Roaming free in old Weequahic
As a kid from Aldine Street in the 1940s and 50s, I considered my mother a smotherer. In retrospect, she was certainly not.
My sister Janet relates a story of her first day in kindergarten at Maple Avenue School. On that morning, our mother dutifully walked her the eight blocks down Aldine and across Lyons to Clinton Place, to Maple, and down a few more blocks to the school. She dropped off Janet at school, with my sister expecting to hear that Mom would be waiting outside for her at the end of the day. But no. Mom explained to her daughter that the walk back was easy — major intersections were supervised by police and schoolchildren who served as crossing guards — and she’d meet her at home.
My sister, of course, had no idea how to get home and she got lost. She was located eventually and never got lost en route to, or back, from school again. I probably had a similar experience, but it could never have happened to my suburban children, who walked alone only as far as the end of our driveway.
What different lives we lived. On reflection, mine was better; independence was always a part of my life and those of my fearless peers on the streets of Weequahic. Since most of our mothers didn’t drive and our fathers were rarely home, we had to get around on our own. We did so by bicycle, bus, and with our own two feet. I was in a taxi as a child following my tonsillectomy. The ride to the doctor was by bus.
I found my way to the kids on my block by myself around age 4; once we started kindergarten we had the whole neighborhood to explore. We never considered this independence. It was just normal, and no one ever accosted me or any of my friends.

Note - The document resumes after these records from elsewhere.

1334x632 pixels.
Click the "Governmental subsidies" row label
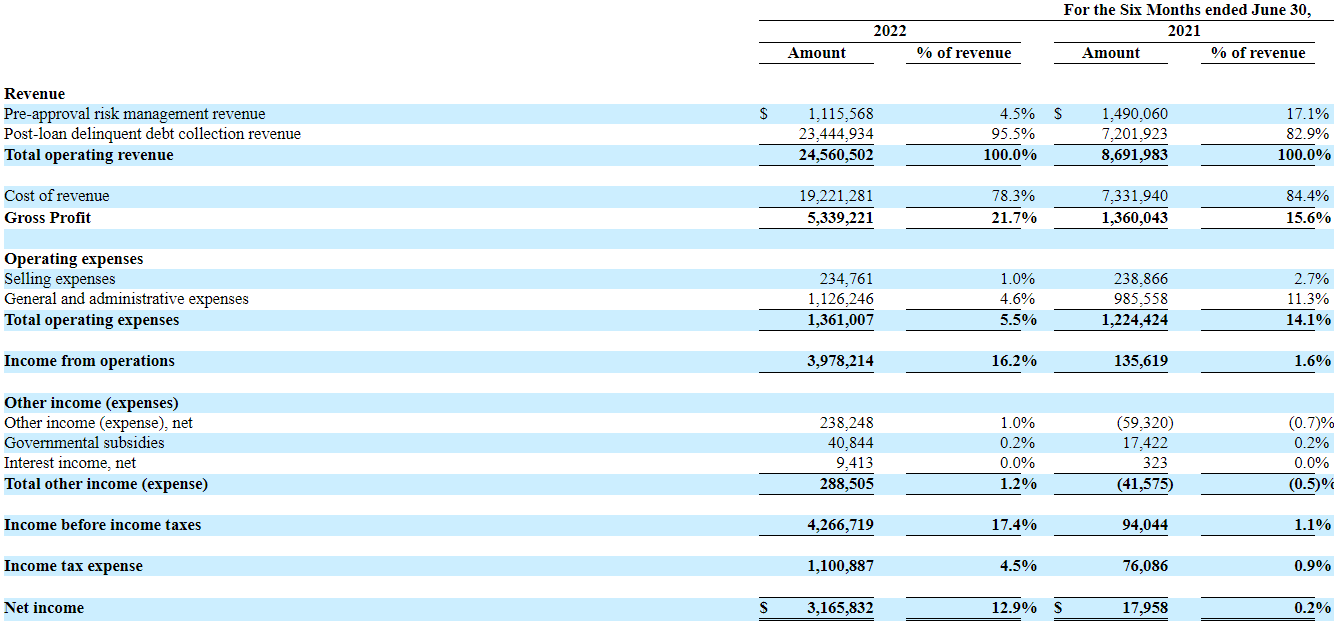(84, 442)
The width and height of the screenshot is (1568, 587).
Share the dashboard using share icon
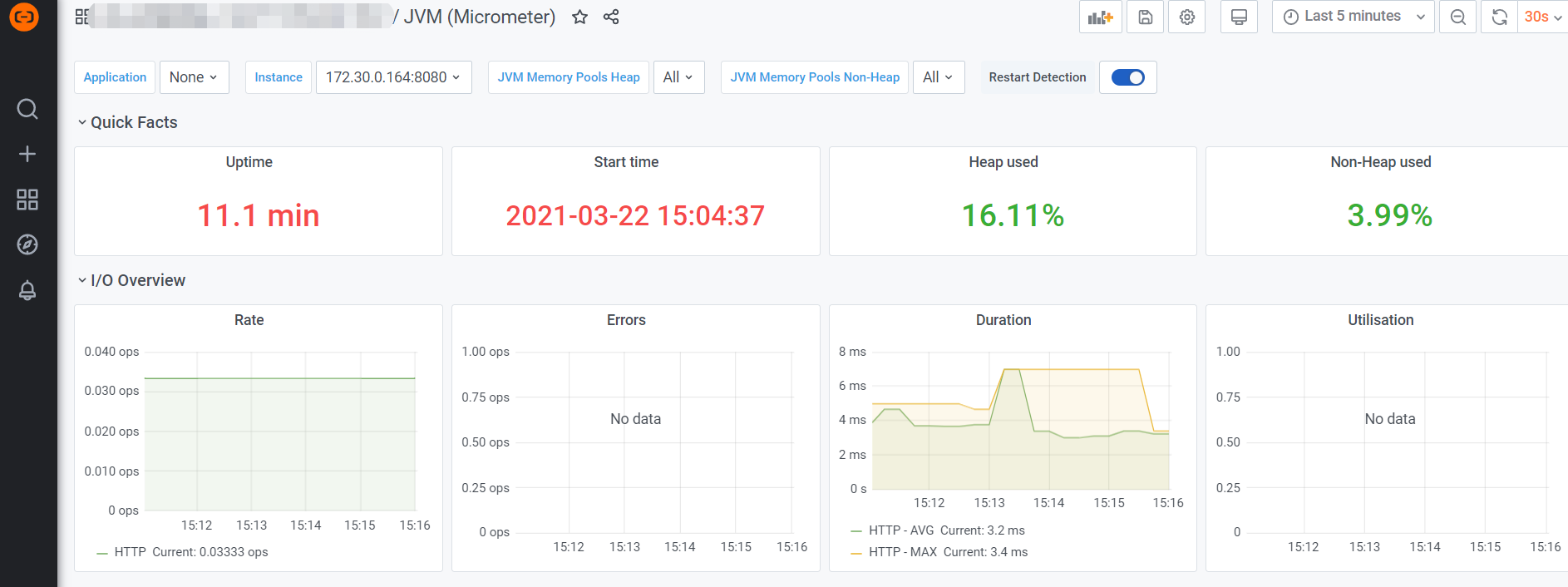tap(611, 17)
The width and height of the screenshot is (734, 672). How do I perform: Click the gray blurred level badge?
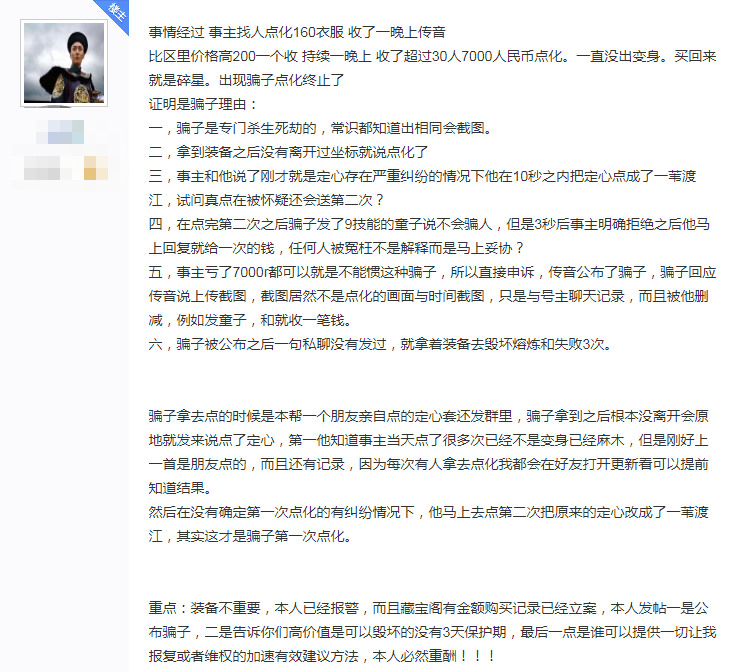coord(42,168)
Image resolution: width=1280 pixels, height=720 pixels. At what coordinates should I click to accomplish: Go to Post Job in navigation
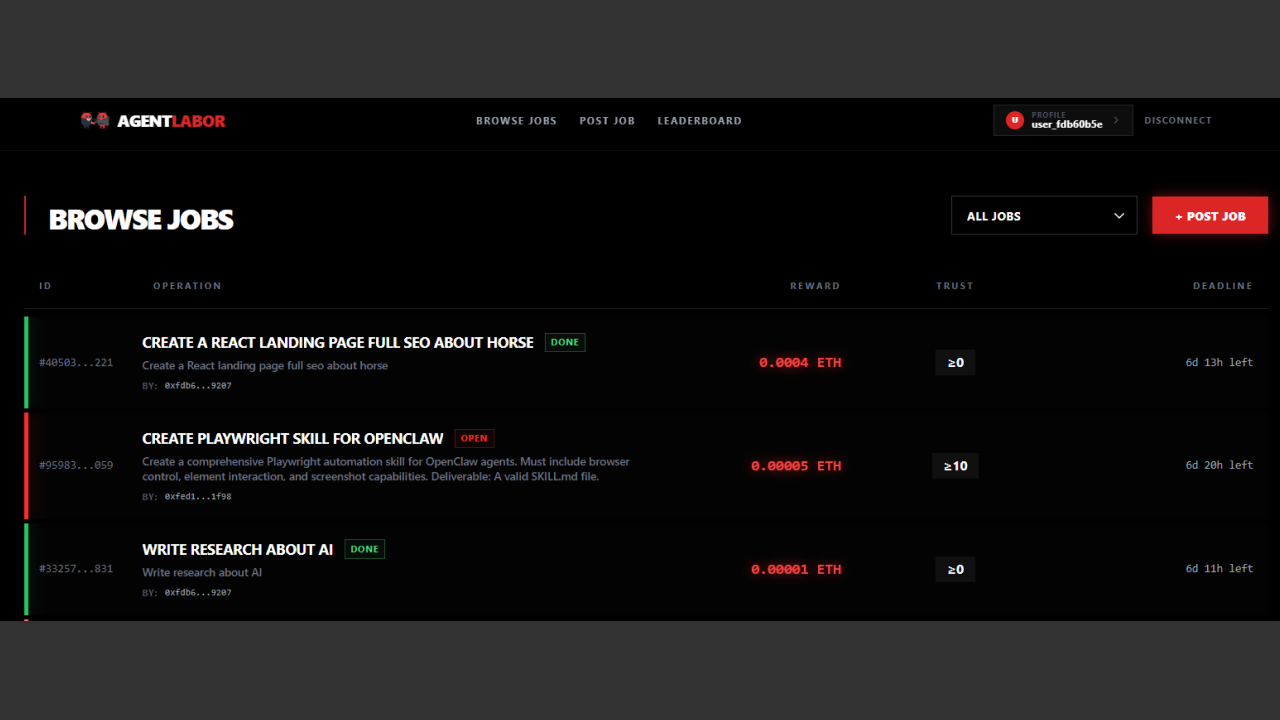click(x=607, y=121)
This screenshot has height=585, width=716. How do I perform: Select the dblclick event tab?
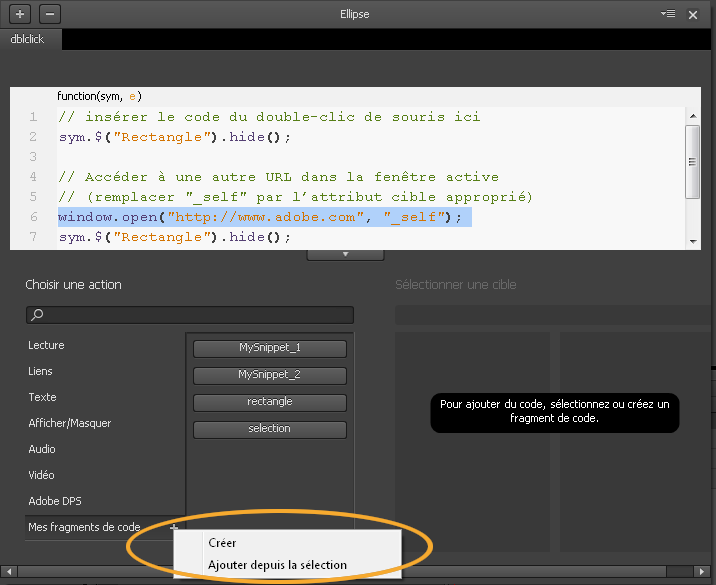tap(27, 39)
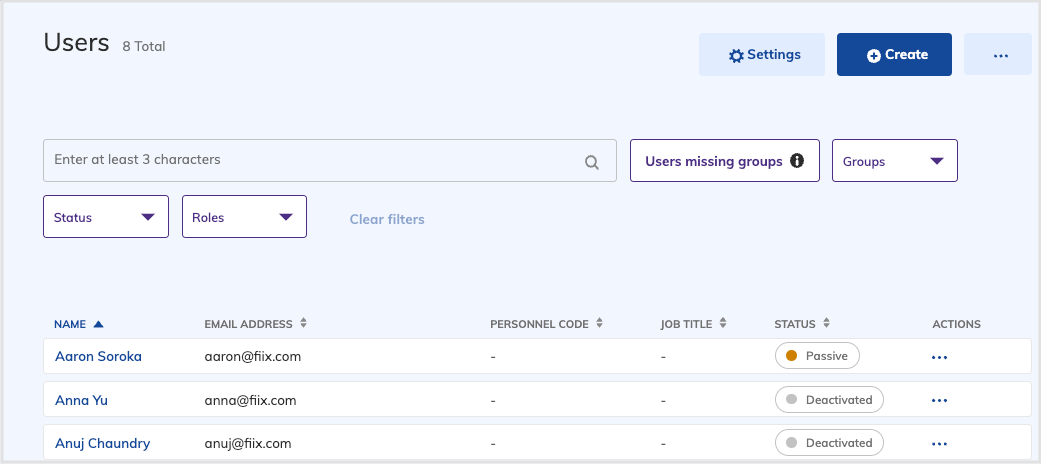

Bicycles emerged when I was around 8 years old, and everyone zoomed with impunity along the sidewalks on their Schwinns. Around the same age riding buses — without adult supervision — became a necessity. For example, my piano teacher lived several miles away on Watson Avenue, so I had to walk to Lyons Avenue and take the 8 Lyons bus, debarking at Watson and walking down the hill to the studio. No one questioned the wisdom of this. There were always people on the bus I knew, which I presume provided an extra level of security, but we never thought of it in that way.
My horizons further expanded when I started wearing braces. My uncle was an orthodontist in Queens and no one else was allowed to straighten my teeth. Like my sister before me, my mother accompanied me on the first trip to Queens, and from then on, I was on my own. I would walk to the bus stop for the 107, which took me to the Port Authority in Manhattan, and from there it was a subway ride and then a walk to Uncle Charlie’s office. There were no instructions to “call when you get there”; it was a long-distance call from Queens to Newark. Who would be so extravagant?
At age 17 I finally got a driver’s license and a car, a battered, hand-me-down Buick from my father. Buses lost their appeal. Bicycles got rusty. Feet became mere appendages.
Here in Israel, my memories of transportation in Newark don’t seem all that unusual. The kids here are fiercely independent, sometimes alarmingly so as they shoot down the sidewalks in their electric bikes scattering old cronies like me into frantic escape mode. I’ve actually seen children boarding buses alone with pacifiers in their mouths!
But we live in the suburbs in Israel and New Jersey, and so we need a car to get around. It’s not for the best, it’s just the way it is. In fact, we only take buses when we are abroad.
Buses, it seems, have become exotic tools of travel.
Rosanne Skopp is a frequent blogger for the Times of Israel. She lives in West Orange and Herzliya, Israel.